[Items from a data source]
************
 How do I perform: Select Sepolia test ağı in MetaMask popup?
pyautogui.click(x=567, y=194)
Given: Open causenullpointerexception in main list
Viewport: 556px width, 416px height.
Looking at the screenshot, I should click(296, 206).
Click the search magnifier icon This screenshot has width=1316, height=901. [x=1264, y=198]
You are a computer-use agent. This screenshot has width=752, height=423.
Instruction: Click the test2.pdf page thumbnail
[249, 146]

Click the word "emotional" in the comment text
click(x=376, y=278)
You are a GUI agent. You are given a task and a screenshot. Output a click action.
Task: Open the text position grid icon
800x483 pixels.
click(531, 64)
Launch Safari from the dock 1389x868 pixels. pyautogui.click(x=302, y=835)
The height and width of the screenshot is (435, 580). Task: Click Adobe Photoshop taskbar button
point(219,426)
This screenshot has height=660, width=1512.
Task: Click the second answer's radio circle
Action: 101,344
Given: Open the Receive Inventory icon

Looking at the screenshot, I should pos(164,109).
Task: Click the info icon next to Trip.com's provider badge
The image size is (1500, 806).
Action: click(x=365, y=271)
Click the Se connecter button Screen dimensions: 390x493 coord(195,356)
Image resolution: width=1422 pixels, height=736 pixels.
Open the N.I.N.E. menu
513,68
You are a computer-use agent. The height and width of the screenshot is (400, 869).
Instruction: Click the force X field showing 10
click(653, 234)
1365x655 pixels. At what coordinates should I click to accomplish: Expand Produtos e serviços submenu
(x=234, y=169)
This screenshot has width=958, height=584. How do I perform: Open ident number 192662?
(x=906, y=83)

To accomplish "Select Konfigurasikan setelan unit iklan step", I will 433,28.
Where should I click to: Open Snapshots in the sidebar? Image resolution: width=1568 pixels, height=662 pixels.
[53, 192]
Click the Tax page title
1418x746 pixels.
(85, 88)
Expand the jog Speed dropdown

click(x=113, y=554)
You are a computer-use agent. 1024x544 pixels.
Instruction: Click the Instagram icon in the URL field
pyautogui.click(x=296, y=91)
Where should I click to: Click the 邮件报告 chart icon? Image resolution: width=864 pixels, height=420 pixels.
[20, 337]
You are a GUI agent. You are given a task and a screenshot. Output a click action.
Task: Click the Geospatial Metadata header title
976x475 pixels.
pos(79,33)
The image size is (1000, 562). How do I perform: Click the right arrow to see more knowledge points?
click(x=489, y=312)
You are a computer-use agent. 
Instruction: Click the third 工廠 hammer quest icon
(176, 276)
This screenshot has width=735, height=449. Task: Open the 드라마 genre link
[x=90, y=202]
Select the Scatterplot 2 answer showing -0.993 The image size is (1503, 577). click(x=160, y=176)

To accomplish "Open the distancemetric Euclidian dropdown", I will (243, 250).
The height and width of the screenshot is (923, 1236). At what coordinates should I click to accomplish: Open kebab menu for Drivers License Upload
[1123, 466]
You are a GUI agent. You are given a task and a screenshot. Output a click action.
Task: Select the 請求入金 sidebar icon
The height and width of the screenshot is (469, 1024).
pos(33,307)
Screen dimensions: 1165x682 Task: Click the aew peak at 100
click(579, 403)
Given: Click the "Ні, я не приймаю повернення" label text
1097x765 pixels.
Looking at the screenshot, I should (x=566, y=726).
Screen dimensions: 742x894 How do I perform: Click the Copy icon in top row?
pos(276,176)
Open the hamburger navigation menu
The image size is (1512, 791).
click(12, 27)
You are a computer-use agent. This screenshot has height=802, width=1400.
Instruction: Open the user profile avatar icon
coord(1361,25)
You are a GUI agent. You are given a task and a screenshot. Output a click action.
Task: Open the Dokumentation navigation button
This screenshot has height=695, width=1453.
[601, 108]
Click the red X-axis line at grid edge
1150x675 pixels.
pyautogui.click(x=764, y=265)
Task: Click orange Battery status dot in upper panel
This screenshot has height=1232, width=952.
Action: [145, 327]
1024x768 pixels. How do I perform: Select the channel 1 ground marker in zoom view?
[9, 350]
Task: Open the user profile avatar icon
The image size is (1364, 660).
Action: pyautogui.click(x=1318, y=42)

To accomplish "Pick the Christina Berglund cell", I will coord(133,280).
************
**WHAT IS NEEDED:** Starting at the line that contains "The image size is (1364, 660).", retype every line through the end of the records exactly, and nothing else.

**ANSWER FOR THIS EXERCISE:**
The image size is (1364, 660).
Action: pyautogui.click(x=1318, y=42)

To accomplish "Pick the Christina Berglund cell", I will coord(133,280).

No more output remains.